= GIVEN TEXT =
**********
But since July 2007, over 1,395,000 Americans have lost their homes to foreclosure.

So how can you avoid joining the ranks of the foreclosed?

For starters, try these three steps to save your home, and possibly your sanity.

Reach out to your lender

In many case, distressed homeowners are so ashamed of their financial situation that they hide the late payment notices under the seat cushions. That’s a big mistake. Your best chance of keeping your home is to work with your lender. That means getting on the phone and finding out what your options are. Specifically, ask your lender about its loan modification, or “workout” plan.  These days all major mortgage lenders have them, so see if you qualify for a renegotiated mortgage. Why? A lower mortgage interest rate, a new repayment plan, or even a reduction in principle, are all on the table.

Write a good hardship letter

Next to your wedding vows, the most important letter you may ever write is your mortgage loan hardship letter. Most lenders these days offer hardship letters included in their loan modification packages. In the letter, lenders are looking for information on your current financial circumstances, how you got behind on your home loan, whether your situation is temporary or permanent, and what you plan to do to get back up to speed on your loan payments. Your lender will also want to see samples of current income (two pay stubs should suffice), tax information for the past two years, and a household budget sheet. Make sure to include an amount you can pay each month while you work your way out of financial trouble.
**********
= MATERIAL SHOWN =

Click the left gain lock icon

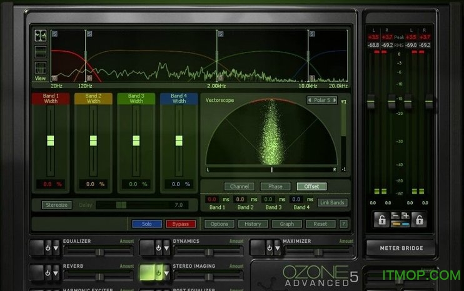point(380,219)
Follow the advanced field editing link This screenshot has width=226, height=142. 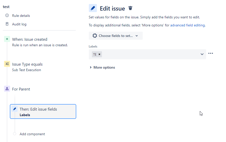187,25
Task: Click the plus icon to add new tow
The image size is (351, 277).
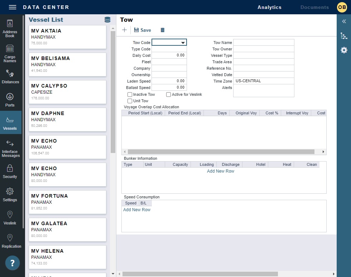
**********
= STATED PROBLEM A =
Answer these questions about the foreclosure passage:
(i) How many Americans have lost their homes to foreclosure since July 2007?
(ii) What other name does it give for a lender's loan modification plan?
(iii) How many pay stubs should suffice as samples of current income?
= STATED PROBLEM B =
Can you duplicate the foreclosure passage between "But since July" and "on the table.", inclusive?
These lines come from a separate source.

= EXERCISE SOLUTION A =
(i) Over 1,395,000.
(ii) A "workout" plan.
(iii) Two.

= EXERCISE SOLUTION B =
But since July 2007, over 1,395,000 Americans have lost their homes to foreclosure.

So how can you avoid joining the ranks of the foreclosed?

For starters, try these three steps to save your home, and possibly your sanity.

Reach out to your lender

In many case, distressed homeowners are so ashamed of their financial situation that they hide the late payment notices under the seat cushions. That’s a big mistake. Your best chance of keeping your home is to work with your lender. That means getting on the phone and finding out what your options are. Specifically, ask your lender about its loan modification, or “workout” plan.  These days all major mortgage lenders have them, so see if you qualify for a renegotiated mortgage. Why? A lower mortgage interest rate, a new repayment plan, or even a reduction in principle, are all on the table.